Savanna didn't look up. "Can we focus? I've got exactly six hours of battery left and no desire to die with 143 unread TikToks."
Slade grunted. "You realize what you're asking will start a global conflict. Billions in damage. Entire governments toppled."
"Freedom," Venus said, gesturing like she was pointing out a sale on liberation. "For starters."
"Chaos," Slade replied.
"Same difference," Savanna muttered.
Shiera finally stood, her wings shifting behind her like a loaded crossbow. "You want to keep playing diplomat, fine. But let's not pretend this isn't personal.

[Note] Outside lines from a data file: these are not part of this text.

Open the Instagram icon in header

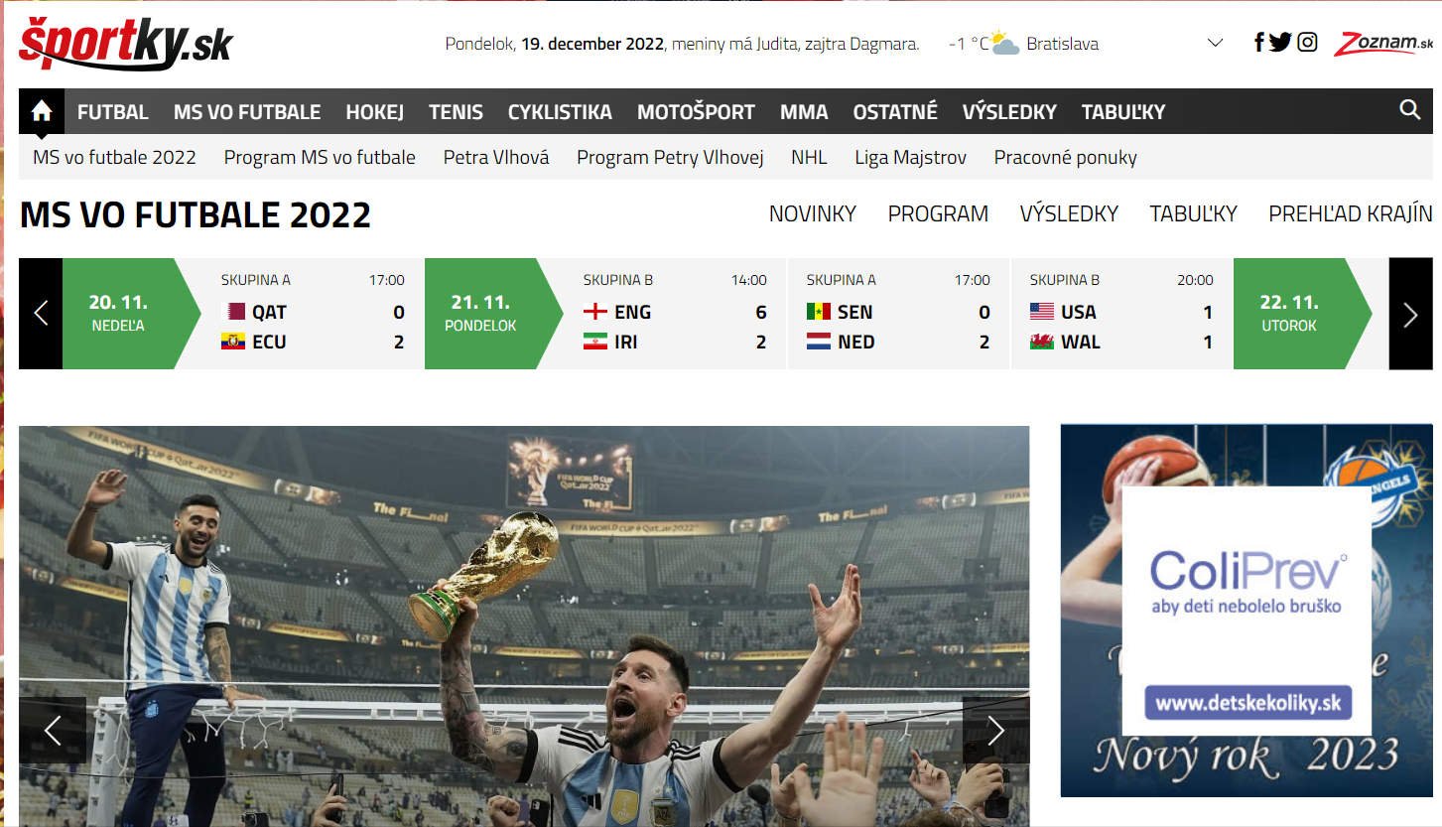(x=1308, y=43)
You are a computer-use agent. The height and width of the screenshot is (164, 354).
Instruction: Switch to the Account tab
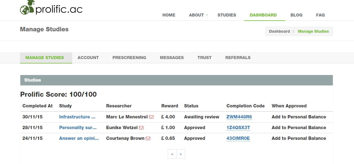(88, 58)
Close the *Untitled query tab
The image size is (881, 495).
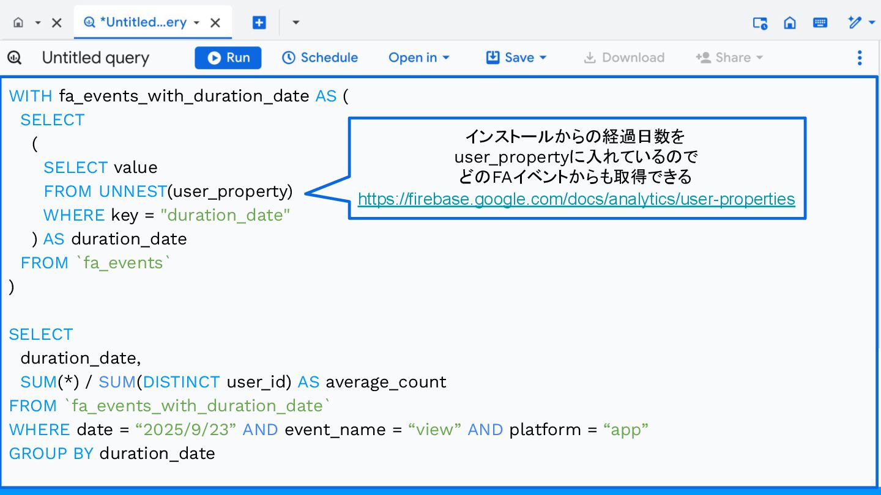click(215, 23)
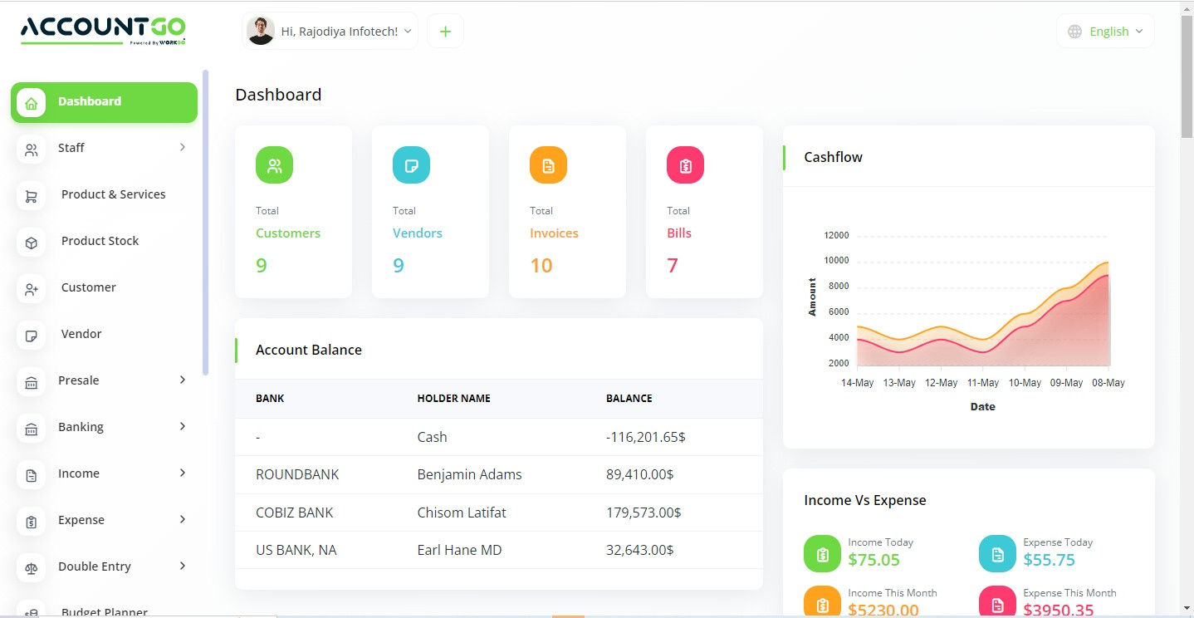Viewport: 1194px width, 618px height.
Task: Click the orange Total Invoices icon
Action: pyautogui.click(x=548, y=165)
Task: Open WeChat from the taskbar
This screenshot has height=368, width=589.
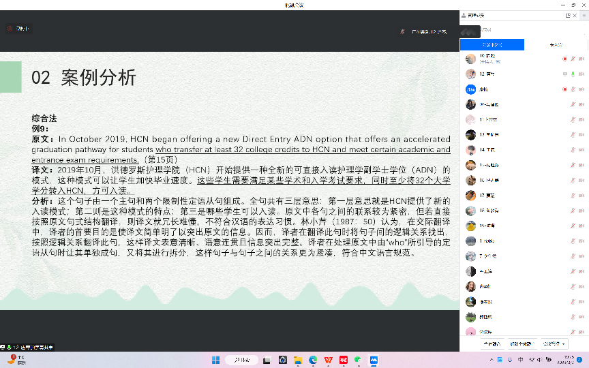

Your daughter's already on their radar. She's speaking at the anti-Syndicate rally in Gotham tonight."
Slade froze.
The glass cracked in his hand.
"She what?"
"You heard me," Shiera said. "Rose Wilson. Front and center. Microphone in one hand, middle finger in the other."
Slade's jaw clenched like he wanted to punch gravity.
"I told her to keep her head down," he growled.
"She told you to go to hell," Mera said flatly. "In all fairness, she said it very politely."
"She's seventeen," Slade snapped. "She thinks she's invincible."
"We already have a team in place," Mera added quickly. "Top-tier. Stealth-trained, powered, and heavily armed. She won't sneeze without one of ours catching it."
Slade stared at her. Hard. Like he was trying to break her in half with sheer disappointment. Then, slowly, he set down the cracked glass.
"You get one shot," he said, voice low and steel-edged. "You want my support? You make sure she gets through tonight alive. You do that—and I'll give you everything I've got."
Venus winked like she'd just convinced Hades to open a savings account. "One shot's all we need."
Savanna looked up, sighing. "Great. Now someone tell me who thought putting the fate of the world in the hands of this group was a good idea."
Shiera grinned.
Mera smirked.
Slade didn't smile. He never did. But the twitch in his jaw?
That was his version of saying, Let's go to war.
And outside the jet, thunder rumbled like the world had just been warned.
—
If dramatic entrances were an Olympic sport, Ultraman just broke the scoreboard.
The sky tore open like it owed him money. Thunder didn't just rumble—it roared, cracked, and filed a restraining order against the clouds. A streak of red fire and wrath exploded downward, sonic booms clapping loud enough to send every pigeon in Metropolis into early retirement.
He landed. The pavement didn't survive.
Crater. Smoke. LexCorp security drones spiraling like drunk dragonflies.
And standing in the middle of the mess: Ultraman.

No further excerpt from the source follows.